··· Input ···

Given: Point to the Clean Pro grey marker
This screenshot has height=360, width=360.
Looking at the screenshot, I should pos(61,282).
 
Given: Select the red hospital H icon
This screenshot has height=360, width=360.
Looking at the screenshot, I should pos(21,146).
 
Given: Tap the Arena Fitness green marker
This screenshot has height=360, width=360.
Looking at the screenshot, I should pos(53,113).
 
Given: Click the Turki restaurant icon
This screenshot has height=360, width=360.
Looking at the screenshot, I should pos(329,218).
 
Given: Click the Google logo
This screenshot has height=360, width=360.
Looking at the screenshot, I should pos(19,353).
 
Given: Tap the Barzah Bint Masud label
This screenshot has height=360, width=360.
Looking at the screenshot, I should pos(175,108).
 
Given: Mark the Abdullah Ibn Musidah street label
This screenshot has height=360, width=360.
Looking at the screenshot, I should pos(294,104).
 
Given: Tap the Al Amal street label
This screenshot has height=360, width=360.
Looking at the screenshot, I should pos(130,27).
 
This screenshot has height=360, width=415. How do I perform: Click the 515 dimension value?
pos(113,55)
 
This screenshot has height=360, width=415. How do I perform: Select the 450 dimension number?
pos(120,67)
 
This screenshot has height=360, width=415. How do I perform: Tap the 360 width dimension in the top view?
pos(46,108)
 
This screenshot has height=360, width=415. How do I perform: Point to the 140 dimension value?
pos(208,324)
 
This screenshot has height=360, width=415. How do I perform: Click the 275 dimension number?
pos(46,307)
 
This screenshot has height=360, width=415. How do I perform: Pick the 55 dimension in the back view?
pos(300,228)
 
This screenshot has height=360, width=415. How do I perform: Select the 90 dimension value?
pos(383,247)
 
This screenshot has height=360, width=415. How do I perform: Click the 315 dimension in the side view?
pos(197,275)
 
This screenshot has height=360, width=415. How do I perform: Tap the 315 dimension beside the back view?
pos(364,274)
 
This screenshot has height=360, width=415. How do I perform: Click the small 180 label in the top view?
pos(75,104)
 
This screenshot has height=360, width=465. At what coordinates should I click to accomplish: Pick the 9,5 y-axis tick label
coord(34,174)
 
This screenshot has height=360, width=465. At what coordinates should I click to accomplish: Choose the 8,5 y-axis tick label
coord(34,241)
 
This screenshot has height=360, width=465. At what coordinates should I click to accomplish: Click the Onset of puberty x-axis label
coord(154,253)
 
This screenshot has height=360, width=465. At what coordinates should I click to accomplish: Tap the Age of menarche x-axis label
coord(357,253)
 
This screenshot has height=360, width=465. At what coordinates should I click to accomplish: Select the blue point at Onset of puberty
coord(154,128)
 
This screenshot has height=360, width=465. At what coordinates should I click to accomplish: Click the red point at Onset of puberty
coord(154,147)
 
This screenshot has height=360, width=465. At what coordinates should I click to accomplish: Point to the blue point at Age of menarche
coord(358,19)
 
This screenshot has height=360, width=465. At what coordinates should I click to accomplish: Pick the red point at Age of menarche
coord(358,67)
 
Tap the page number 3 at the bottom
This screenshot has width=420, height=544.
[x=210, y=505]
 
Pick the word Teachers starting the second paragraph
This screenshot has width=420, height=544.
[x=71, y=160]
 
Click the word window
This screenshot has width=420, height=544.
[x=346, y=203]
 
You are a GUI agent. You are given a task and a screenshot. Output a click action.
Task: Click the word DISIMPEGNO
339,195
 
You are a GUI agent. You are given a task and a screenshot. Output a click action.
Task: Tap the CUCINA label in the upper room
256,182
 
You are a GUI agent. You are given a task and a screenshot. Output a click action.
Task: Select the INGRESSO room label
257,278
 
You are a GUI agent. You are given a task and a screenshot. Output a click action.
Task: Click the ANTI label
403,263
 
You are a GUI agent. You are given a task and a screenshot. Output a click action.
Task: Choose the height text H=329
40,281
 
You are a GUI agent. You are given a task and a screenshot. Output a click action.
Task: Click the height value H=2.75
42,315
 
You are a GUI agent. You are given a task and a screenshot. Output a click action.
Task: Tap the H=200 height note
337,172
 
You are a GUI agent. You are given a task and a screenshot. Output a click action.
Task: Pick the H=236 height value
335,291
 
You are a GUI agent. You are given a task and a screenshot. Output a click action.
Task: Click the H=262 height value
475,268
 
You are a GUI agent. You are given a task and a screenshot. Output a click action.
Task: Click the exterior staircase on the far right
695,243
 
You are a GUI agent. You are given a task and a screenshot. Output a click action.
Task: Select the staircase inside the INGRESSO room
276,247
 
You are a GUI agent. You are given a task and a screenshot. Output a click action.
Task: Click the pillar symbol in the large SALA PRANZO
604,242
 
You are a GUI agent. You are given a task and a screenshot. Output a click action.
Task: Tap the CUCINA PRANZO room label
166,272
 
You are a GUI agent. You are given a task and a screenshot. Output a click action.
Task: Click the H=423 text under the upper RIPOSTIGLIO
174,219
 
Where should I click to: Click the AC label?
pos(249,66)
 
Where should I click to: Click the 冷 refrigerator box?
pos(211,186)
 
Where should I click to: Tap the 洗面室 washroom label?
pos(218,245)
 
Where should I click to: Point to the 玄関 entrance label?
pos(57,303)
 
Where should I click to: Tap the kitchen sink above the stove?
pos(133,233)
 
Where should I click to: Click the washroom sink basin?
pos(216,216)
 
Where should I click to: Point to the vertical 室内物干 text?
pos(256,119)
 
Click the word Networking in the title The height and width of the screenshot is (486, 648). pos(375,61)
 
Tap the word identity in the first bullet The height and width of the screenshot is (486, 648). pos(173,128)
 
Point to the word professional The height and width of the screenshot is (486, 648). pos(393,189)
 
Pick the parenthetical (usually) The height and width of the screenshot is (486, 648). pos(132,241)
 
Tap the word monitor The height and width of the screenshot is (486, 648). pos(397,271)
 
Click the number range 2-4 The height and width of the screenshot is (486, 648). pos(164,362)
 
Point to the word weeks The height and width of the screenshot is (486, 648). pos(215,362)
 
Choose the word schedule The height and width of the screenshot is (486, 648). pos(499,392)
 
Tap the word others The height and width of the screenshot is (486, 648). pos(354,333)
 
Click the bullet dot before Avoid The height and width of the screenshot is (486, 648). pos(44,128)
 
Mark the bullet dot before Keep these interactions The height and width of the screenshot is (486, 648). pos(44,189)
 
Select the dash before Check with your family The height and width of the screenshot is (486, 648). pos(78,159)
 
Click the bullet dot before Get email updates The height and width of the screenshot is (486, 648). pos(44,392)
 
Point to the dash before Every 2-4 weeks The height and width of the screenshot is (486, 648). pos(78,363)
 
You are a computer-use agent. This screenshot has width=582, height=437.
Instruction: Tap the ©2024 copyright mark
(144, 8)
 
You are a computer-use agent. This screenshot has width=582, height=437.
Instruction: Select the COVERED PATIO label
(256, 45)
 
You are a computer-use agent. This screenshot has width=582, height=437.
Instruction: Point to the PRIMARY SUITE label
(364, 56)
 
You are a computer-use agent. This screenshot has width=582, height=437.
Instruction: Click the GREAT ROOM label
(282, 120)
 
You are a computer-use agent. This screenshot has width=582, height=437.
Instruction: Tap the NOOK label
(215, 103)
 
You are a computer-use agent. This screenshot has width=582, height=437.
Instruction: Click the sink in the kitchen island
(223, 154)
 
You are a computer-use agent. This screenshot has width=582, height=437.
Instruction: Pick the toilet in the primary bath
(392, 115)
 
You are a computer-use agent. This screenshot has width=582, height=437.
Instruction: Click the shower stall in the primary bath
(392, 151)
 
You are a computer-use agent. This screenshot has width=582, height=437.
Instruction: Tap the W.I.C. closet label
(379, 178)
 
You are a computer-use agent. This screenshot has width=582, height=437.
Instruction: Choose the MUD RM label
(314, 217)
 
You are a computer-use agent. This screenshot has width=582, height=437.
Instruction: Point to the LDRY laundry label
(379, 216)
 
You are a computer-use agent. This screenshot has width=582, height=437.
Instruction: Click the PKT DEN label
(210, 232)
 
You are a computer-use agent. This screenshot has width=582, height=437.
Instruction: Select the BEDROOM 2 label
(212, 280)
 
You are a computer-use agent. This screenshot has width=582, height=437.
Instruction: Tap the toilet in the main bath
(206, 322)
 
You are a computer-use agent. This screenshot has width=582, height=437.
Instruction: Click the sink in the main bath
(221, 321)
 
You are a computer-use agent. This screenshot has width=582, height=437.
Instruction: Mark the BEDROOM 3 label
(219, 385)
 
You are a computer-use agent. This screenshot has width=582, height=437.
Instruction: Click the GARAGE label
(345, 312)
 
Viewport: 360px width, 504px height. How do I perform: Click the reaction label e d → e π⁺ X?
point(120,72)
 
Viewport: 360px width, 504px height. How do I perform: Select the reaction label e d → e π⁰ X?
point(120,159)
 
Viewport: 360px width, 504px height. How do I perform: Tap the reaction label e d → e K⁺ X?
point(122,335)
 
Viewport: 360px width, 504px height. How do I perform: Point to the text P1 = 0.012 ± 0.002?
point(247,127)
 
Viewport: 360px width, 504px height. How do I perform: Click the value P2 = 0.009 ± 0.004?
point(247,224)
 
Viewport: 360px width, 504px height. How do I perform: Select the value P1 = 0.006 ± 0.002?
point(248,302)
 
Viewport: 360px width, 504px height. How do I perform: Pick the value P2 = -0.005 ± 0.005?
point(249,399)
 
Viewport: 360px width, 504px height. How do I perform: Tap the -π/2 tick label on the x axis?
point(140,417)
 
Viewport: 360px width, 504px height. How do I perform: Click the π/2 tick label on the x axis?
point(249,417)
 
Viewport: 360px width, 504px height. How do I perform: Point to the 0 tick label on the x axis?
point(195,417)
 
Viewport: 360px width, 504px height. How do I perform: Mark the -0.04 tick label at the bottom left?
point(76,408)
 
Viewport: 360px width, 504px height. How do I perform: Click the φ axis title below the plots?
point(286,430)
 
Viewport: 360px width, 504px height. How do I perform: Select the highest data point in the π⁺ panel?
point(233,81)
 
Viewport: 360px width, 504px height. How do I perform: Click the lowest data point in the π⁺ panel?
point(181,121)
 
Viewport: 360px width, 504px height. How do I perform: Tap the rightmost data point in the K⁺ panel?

···

# [Prompt]
Edit the stretch of rows from the start through the line containing "pos(208,324)" so that "marker" becomes "pin" throughout, keeping everything else the same.

# [Task response]
Given: Point to the Clean Pro grey pin
This screenshot has height=360, width=360.
Looking at the screenshot, I should pos(61,282).
 
Given: Select the red hospital H icon
This screenshot has height=360, width=360.
Looking at the screenshot, I should pos(21,146).
 
Given: Tap the Arena Fitness green pin
This screenshot has height=360, width=360.
Looking at the screenshot, I should pos(53,113).
 
Given: Click the Turki restaurant icon
This screenshot has height=360, width=360.
Looking at the screenshot, I should pos(329,218).
 
Given: Click the Google logo
This screenshot has height=360, width=360.
Looking at the screenshot, I should pos(19,353).
 
Given: Tap the Barzah Bint Masud label
This screenshot has height=360, width=360.
Looking at the screenshot, I should pos(175,108).
 
Given: Mark the Abdullah Ibn Musidah street label
This screenshot has height=360, width=360.
Looking at the screenshot, I should pos(294,104).
 
Given: Tap the Al Amal street label
This screenshot has height=360, width=360.
Looking at the screenshot, I should pos(130,27).
 
This screenshot has height=360, width=415. How do I perform: Click the 515 dimension value?
pos(113,55)
 
This screenshot has height=360, width=415. How do I perform: Select the 450 dimension number?
pos(120,67)
 
This screenshot has height=360, width=415. How do I perform: Tap the 360 width dimension in the top view?
pos(46,108)
 
This screenshot has height=360, width=415. How do I perform: Point to the 140 dimension value?
pos(208,324)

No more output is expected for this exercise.